目標を突然失ったタツマは、二・三歩たたらを踏んだ後にようやく止まった。
「…っとっと、なんだよー、二人共」
まるで打ち合わせでもしていたかのように抱擁を躱した友人たちに、タツマは眉に皺を寄せながら振り返る。
二人にとっては軽い冗談なのかもしれないが、生死をくぐり抜けた戦いの後に、このイタズラはないだろうと、口を尖らせた。
きっと今、二人はこちらを見て笑っているのだろうと、そう思った。
しかしタツマの想像に反し、イクアラとカヤの二人は、恐怖に顔を歪ませながらタツマの方を見ていた。
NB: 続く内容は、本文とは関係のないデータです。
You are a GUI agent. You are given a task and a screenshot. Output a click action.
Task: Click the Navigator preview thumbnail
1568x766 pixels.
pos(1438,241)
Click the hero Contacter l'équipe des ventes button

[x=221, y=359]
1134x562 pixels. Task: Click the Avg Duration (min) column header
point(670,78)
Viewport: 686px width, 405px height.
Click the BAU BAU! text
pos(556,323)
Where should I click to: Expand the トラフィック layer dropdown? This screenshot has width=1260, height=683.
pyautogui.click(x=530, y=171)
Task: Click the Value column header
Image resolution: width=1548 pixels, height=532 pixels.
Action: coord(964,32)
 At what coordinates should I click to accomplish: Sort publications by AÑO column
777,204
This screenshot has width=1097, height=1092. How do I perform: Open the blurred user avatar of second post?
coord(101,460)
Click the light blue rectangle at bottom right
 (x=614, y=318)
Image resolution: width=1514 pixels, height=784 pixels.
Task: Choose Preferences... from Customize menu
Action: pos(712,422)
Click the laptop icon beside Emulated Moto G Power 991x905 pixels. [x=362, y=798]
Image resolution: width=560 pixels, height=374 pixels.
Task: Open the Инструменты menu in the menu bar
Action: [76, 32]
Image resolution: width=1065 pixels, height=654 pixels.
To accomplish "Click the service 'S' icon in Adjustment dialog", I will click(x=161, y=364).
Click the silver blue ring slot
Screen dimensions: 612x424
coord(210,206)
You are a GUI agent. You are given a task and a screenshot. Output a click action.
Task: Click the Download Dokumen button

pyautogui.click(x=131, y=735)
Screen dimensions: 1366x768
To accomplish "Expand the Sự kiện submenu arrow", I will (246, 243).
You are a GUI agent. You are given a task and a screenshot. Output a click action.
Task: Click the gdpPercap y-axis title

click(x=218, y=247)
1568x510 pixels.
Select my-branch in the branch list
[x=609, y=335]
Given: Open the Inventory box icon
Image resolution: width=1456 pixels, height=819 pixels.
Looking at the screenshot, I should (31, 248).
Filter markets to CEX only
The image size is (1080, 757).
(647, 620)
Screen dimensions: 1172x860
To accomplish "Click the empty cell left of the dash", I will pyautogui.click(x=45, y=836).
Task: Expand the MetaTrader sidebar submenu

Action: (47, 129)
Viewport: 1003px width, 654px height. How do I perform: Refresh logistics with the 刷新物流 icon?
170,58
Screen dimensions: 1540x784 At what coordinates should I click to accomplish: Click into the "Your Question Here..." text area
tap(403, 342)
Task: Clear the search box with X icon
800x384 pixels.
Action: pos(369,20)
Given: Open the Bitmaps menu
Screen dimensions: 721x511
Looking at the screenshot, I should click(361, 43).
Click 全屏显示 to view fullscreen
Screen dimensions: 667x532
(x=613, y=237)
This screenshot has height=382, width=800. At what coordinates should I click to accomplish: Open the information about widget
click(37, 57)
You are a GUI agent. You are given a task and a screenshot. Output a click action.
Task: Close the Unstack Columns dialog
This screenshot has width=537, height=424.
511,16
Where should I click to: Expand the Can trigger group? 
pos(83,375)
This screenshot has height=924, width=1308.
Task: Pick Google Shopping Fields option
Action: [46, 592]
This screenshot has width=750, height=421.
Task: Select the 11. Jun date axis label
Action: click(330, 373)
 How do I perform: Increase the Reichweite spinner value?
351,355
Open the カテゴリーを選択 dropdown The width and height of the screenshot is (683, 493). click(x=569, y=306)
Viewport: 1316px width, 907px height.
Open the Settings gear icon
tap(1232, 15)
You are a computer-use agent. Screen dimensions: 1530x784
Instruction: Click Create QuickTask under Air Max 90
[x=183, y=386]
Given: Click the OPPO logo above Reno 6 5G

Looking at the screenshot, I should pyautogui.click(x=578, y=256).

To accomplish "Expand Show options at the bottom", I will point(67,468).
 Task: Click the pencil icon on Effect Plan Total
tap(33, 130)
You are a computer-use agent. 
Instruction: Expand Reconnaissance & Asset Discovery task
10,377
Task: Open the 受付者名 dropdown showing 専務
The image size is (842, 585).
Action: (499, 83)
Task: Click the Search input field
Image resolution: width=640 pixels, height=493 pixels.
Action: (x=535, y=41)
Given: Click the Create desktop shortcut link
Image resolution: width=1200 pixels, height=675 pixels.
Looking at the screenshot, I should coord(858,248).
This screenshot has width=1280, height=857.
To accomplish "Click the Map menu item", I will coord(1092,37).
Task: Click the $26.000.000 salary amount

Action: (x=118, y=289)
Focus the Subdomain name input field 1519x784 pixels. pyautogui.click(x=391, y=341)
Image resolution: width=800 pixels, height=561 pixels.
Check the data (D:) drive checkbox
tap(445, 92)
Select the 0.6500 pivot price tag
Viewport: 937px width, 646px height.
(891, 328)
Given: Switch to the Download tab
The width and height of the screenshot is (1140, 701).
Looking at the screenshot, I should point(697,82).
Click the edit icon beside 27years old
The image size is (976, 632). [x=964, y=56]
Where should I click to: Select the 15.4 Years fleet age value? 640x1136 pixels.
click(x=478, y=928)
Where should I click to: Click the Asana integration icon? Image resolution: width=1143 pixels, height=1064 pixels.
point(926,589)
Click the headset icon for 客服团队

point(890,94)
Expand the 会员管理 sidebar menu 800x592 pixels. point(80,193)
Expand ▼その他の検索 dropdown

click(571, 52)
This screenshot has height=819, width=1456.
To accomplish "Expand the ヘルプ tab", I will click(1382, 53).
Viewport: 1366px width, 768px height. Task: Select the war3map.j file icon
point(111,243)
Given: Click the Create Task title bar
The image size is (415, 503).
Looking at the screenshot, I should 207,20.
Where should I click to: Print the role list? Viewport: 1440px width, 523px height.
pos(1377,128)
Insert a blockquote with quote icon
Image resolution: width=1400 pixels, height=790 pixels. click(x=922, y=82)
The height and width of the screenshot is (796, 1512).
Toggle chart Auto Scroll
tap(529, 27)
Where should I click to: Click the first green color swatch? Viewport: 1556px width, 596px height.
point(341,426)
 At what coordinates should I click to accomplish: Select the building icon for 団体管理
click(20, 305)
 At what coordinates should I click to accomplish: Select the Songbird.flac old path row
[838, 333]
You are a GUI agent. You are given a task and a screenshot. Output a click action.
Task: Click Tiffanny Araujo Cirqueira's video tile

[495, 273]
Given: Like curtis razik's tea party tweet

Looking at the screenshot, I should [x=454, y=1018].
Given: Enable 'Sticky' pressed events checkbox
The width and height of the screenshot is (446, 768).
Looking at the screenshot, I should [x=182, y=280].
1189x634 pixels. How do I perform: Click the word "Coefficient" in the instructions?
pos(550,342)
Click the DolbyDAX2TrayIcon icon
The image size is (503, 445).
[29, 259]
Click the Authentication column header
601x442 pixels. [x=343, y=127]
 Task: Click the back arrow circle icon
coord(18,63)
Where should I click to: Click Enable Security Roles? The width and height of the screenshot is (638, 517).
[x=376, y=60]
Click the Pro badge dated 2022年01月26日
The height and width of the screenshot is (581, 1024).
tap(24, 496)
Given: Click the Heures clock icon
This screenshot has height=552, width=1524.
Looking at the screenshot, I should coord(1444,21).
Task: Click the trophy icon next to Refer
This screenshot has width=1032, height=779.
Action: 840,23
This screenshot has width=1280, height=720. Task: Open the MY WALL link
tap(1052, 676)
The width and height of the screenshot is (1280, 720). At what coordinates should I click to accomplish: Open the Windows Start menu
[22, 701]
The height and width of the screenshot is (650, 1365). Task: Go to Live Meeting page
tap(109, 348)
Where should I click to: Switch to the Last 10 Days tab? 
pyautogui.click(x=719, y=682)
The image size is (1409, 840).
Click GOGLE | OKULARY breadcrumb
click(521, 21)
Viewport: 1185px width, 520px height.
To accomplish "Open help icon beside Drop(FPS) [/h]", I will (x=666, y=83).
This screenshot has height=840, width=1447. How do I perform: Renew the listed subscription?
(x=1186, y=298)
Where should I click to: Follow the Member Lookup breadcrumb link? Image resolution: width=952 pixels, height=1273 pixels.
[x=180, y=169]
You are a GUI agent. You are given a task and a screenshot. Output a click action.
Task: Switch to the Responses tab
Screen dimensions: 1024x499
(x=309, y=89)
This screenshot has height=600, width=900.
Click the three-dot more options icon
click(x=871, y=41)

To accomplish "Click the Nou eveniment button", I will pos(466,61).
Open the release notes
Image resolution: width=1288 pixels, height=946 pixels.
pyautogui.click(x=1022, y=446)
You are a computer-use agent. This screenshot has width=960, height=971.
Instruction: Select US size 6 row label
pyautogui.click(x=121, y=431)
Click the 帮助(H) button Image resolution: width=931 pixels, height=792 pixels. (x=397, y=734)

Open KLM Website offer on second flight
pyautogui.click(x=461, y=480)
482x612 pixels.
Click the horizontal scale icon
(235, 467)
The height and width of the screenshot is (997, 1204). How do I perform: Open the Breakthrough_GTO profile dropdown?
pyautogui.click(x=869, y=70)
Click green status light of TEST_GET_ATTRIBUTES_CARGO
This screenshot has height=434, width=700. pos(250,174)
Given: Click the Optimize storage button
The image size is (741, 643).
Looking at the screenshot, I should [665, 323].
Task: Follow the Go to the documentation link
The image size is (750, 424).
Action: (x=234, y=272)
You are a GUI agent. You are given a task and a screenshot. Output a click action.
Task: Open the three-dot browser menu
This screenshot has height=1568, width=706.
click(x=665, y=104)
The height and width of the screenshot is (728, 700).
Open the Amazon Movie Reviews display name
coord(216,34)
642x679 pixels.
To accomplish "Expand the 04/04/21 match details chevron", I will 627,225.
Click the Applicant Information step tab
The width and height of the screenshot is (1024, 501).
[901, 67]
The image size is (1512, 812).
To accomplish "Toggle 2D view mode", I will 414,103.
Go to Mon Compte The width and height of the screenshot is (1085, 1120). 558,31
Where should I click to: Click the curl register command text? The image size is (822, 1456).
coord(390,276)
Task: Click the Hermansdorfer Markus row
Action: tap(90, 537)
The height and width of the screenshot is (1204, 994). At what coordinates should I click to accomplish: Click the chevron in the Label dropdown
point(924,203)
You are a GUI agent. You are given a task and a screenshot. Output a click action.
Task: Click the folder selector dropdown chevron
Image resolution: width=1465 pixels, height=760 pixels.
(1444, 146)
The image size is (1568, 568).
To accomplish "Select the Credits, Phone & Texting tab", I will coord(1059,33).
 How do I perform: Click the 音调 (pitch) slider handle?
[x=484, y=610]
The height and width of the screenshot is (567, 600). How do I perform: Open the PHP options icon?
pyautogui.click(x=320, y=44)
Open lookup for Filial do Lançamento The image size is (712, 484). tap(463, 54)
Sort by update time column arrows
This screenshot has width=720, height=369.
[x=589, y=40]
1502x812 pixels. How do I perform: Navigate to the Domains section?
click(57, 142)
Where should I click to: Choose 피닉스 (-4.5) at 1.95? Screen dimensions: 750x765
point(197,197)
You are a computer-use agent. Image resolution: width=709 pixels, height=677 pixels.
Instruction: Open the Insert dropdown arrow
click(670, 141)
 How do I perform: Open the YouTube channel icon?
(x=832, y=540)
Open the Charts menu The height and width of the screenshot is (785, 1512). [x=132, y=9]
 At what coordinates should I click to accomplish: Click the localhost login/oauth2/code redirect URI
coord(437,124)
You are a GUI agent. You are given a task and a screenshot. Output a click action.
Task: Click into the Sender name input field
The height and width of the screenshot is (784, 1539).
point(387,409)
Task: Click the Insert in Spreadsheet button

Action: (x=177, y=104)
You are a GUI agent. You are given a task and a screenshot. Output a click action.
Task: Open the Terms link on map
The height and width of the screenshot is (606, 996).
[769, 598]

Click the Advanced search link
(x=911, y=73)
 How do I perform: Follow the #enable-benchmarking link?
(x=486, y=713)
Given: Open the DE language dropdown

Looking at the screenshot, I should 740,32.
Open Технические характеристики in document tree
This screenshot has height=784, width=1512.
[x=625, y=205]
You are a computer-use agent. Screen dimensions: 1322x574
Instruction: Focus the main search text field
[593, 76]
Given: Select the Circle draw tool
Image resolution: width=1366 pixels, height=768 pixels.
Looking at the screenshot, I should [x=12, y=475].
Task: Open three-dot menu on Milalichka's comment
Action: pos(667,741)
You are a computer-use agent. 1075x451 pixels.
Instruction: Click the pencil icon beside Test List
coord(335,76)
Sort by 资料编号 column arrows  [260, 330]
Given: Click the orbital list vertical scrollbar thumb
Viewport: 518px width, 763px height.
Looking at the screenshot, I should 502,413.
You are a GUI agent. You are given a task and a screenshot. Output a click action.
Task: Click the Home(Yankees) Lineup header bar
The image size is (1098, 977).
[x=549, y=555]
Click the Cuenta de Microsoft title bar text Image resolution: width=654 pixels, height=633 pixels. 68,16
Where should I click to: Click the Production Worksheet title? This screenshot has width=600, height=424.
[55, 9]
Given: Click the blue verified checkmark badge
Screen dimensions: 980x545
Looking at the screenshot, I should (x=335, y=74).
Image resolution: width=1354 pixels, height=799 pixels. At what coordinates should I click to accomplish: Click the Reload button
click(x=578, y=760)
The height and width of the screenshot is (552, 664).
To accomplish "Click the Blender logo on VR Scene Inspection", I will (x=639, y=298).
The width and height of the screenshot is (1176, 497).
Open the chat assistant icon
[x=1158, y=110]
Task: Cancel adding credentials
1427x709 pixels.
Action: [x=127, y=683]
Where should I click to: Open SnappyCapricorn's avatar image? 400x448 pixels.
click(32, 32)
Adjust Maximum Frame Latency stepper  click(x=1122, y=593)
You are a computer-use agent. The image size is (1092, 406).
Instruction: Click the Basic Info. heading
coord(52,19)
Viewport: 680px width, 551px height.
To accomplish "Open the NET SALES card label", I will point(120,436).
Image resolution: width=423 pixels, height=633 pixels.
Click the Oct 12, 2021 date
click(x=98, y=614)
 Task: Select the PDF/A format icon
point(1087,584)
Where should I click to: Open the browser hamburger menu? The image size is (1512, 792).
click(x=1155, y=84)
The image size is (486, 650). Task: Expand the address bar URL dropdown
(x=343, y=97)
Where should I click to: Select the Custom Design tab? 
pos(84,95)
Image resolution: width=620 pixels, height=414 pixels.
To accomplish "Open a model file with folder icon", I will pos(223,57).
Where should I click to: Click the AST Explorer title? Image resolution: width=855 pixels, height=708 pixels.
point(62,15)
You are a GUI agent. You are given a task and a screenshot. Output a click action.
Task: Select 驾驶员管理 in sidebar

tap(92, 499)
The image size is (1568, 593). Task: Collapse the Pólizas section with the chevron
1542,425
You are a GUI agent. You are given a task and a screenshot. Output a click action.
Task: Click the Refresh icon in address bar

「タ・タ・タ・タツマ‥、そ、その手に持っているものは何だ? 何なんだそれは!?」
「ち・ち・ち・近寄らないで! いやっ! タツマ! それをこっちに向けないで!」
「なんだよ二人共、これは鞭だろう? 柄だけは短剣みたいな形してる‥け…ど…?」
鞭のような短剣を、二人によく見えるようにタツマは自分の正面へと掲げた。その時タツマは、初めてしっかりと自分が手に持っているモノの形を見た。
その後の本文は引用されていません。